The bicentennial of Karl Marx’s birth has just now been the occasion, inevitably, of remembrances and reflections.
It shouldn’t be necessary in 2018 to throw another heap of dirt on Marx’s grave in order to keep his mischief in the ground, but it seems delusion springs eternal. The New York Times, right on cue, has just favored us with a philosophy professor’s defense of Marx, not shrinking from the title: “You (Marx) Were Right!” So let me pick up my little shovel and add my bit to the false prophet’s interment. Shall we begin with the dreadful mathematics? "The Black Book of Communism" (meticulously documented scholarly study first published in France in 1997), puts the body count of Marxist-Leninist tyrannies at about 100 million, give or take a few enormous heaps of corpses in Russia, China, Cambodia, etc. (That’s about four times the toll claimed by Nazism, if you’re keeping score.)
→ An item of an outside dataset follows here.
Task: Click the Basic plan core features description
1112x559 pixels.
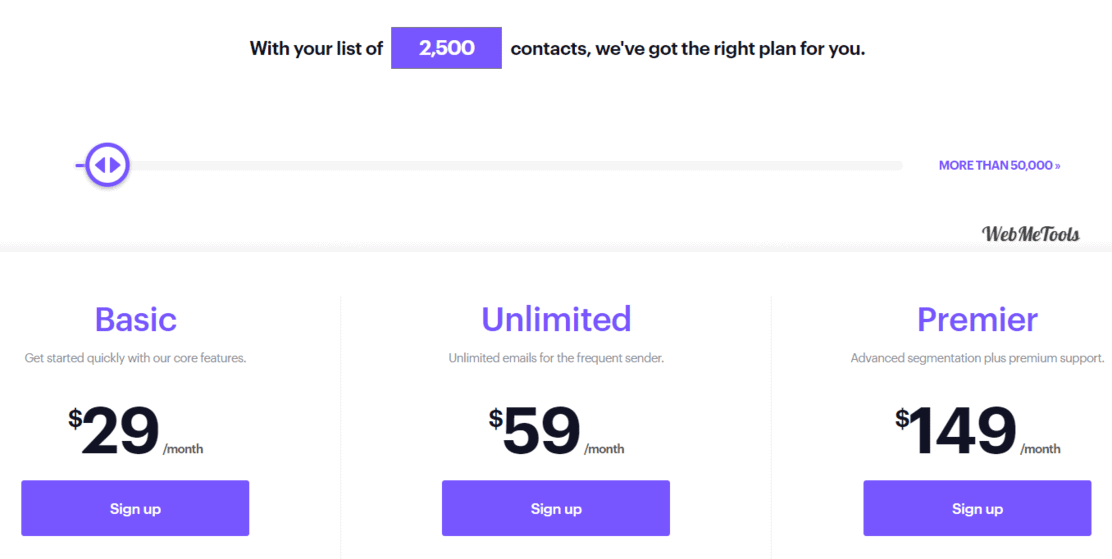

This is where Marx’s defenders will point out that Marxism was never actually implemented in the right way. Karl Marx himself said he wasn’t a Marxist, after all. So is it just a coincidence that, every time a revolutionary party has tried to create a Marxist utopia, the “revolution” has ended up adding to the grisly body count? As Guy Sorman pointed out recently in City Journal, for Marx’s apologists, “as soon as Marxism is applied, it ceases to be Marxist, which allows a resolutely materialist philosophy to transform itself into pure idealism.”
Sorman reports a conversation with the great French liberal Jean-Francois Revel. Sorman and Revel were wondering together where the last Marxist would be found. Would he be a provincial priest or a Harvard professor? It turns out provincial French priests gave up on Marx some years ago (though Pope Francis might want to check his messages.) So the last sighting of a true-believing Marxist not in captivity might indeed happen on a college campus. Finding a Marxist in a university economics department should be a much bigger challenge than in, say, anthropology or sociology or comparative literature. But it turns out the University of Utah is up to the challenge. Whether the U.’s economics department is rightly described as “Marxist,” or whether it is as Marxist as it was before three retirements, I can’t say. In any case, the department is openly proud that the study of Marx is a keystone of the program.
Nothing wrong with that, on its face. The study of Marx should indeed be considered essential to modern Western intellectual history. I teach a unit on Marx in my own modern political philosophy survey. The question is, how is Marx to be taught? What context is provided? Is the little matter of the body count to be mentioned? Of course Marx’s more circumspect academic defenders (“Marxian,” not “Marxist”) will be careful to explain that Marx’s thought is a useful tool for the critical study of “capitalism.” (I put the term in quotations, because the concept itself often betrays a Marxist bias: “capitalism” reduces the rich notion of political and economic freedom to the sheer, abstract and inhuman mechanisms of profit-making.) To be sure, the machinery of economic profit and productivity are not in themselves adequate to defining a good or even a decent society. And one can indeed learn from certain of Marx’s critiques of “capitalism.”
The whole question, though, is that of the standpoint from which one levels a critique of a market economy. Marx’s standpoint was the dream of the revolutionary creation of a new human being, and indeed a new world. He said plainly that his point was not to understand the world but to change it. This, alas, is precisely the soft spot in liberalism that makes it vulnerable to the nonsense of Marxist or Marxian “liberation”: the idea that we can change the world for the better without understanding the permanent realities, and thus the limitations, of the human condition. “Some see things as they are. … I dream things that never were” and all that nonsense. “Idealists” (Marxist, Marxian or other) who ignore the limits of human nature in all its glory and its misery, who agitate for “change” without attending to human reality in asking what makes change good — such “idealistic” anti-capitalists have not learned the most essential lesson of the 20th century. Cut off from sobering reality, idealism is exciting. It is also destructive, and finally murderous.